*INPUT*:
*-*-*

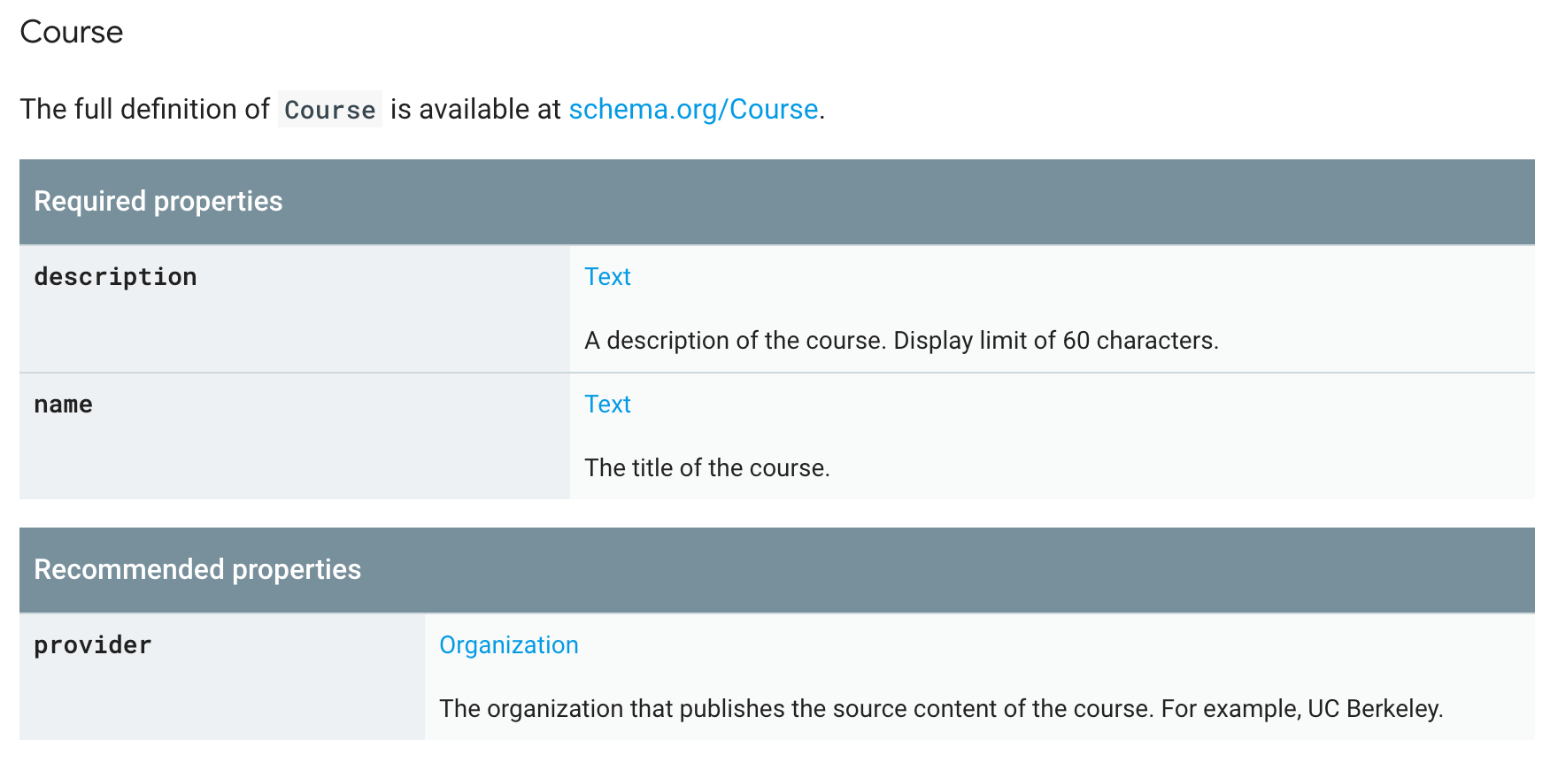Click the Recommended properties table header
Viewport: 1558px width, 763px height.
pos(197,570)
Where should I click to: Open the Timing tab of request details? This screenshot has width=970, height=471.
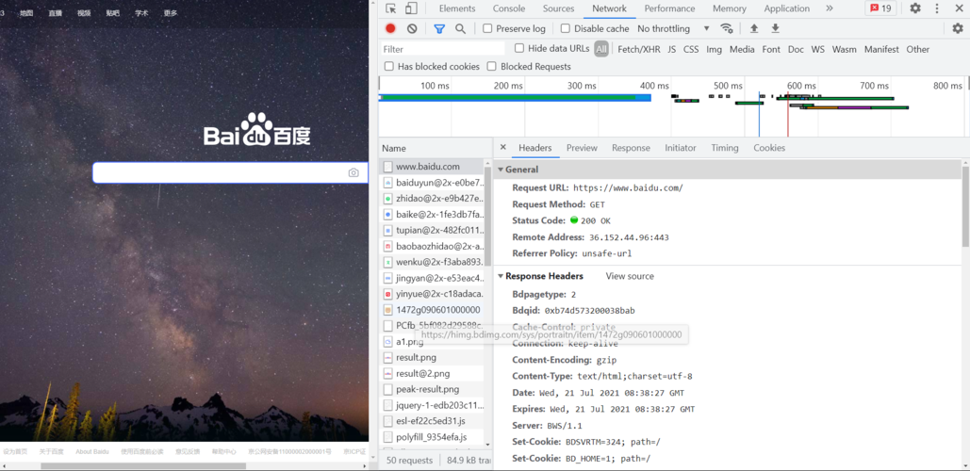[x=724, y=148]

*-*-*

*ACTION ITEM*: Take only the line containing "Where should I" and every line after it to the end of the entries, and copy them exactly, pictures excluded.

*WRITTEN REPLY*:
Where should I click to: Open the Timing tab of request details? This screenshot has width=970, height=471.
[x=724, y=148]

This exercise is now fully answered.